New York Times, June 20, 2015
Headline: What’s the Matter With Polling?

Byline: CLIFF ZUKIN

OVER the past two years, election polling has had some spectacular disasters. Several organizations tracking the 2014 midterm elections did not catch the Republican wave that led to strong majorities in both houses; polls in Israel badly underestimated Prime Minister Benjamin Netanyahu’s strength, and pollsters in Britain predicted a close election only to see the Conservatives win easily. What’s going on here? How much can we trust the polls as we head toward the 2016 elections?

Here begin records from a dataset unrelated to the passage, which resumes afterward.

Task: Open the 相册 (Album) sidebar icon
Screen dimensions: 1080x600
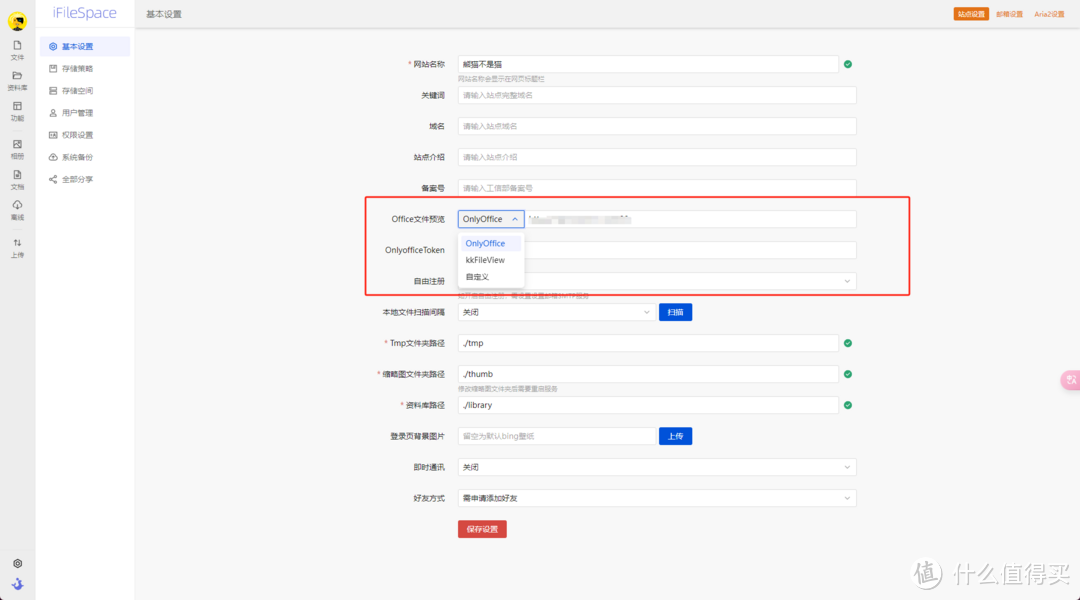Action: click(17, 148)
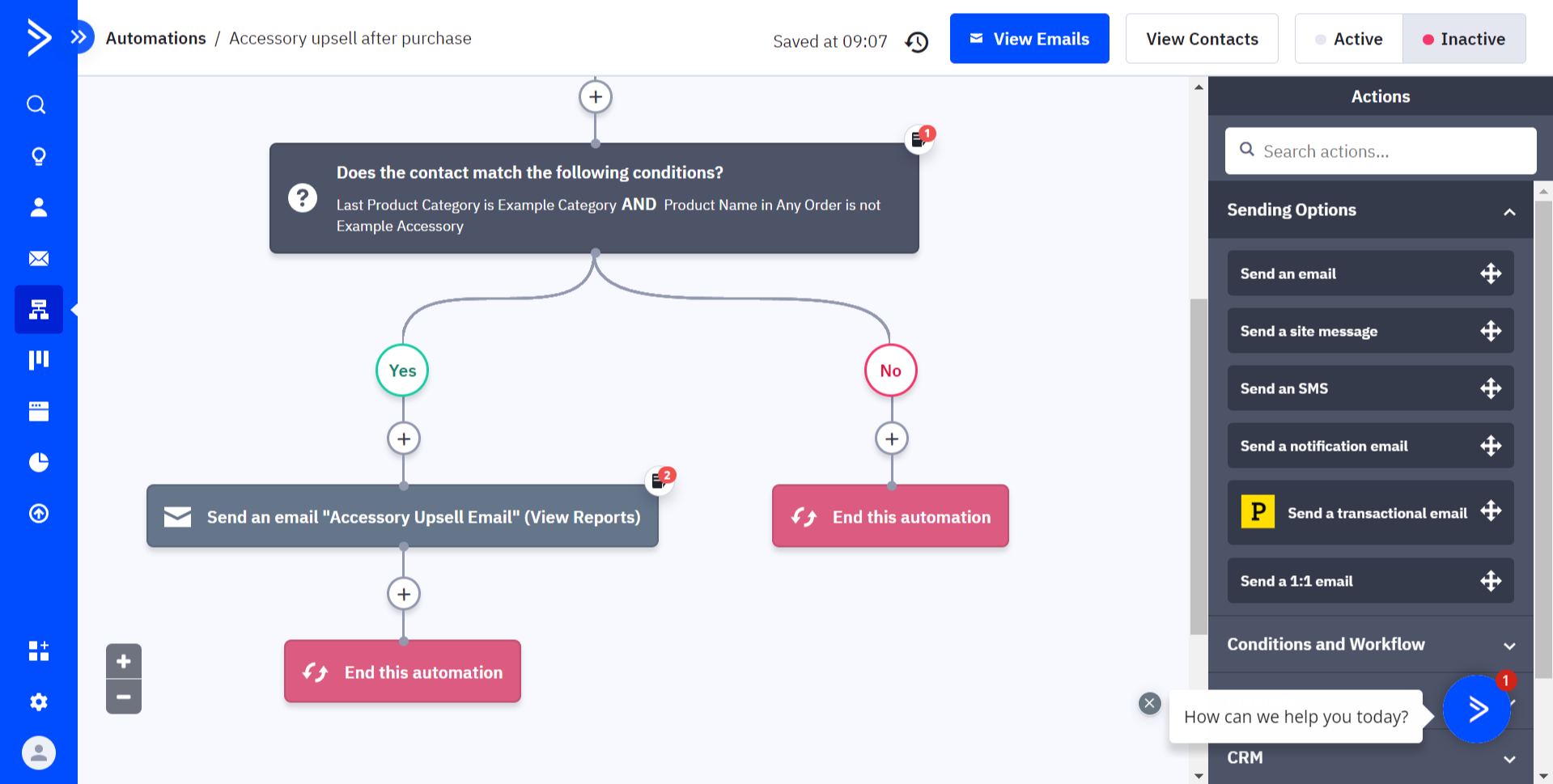Viewport: 1553px width, 784px height.
Task: Open the notes icon on condition block
Action: [919, 139]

Election polling is in near crisis, and we pollsters know. Two trends are driving the increasing unreliability of election and other polling in the United States: the growth of cellphones and the decline in people willing to answer surveys. Coupled, they have made high-quality research much more expensive to do, so there is less of it. This has opened the door for less scientifically based, less well-tested techniques. To top it off, a perennial election polling problem, how to identify “likely voters,” has become even thornier.

In terms of speed, the growth of cellphones is like few innovations in our history. About 10 years ago, opinion researchers began taking seriously the threat that the advent of cellphones posed to our established practice of polling people by calling landline phone numbers generated at random. At that time, the National Health Interview Survey, a high-quality government survey conducted through in-home interviews, estimated that about 6 percent of the public used only cellphones. The N.H.I.S. estimate for the first half of 2014 found that this had grown to 43 percent, with another 17 percent “mostly” using cellphones. In other words, a landline-only sample conducted for the 2014 elections would miss about three-fifths of the American public, almost three times as many as it would have missed in 2008.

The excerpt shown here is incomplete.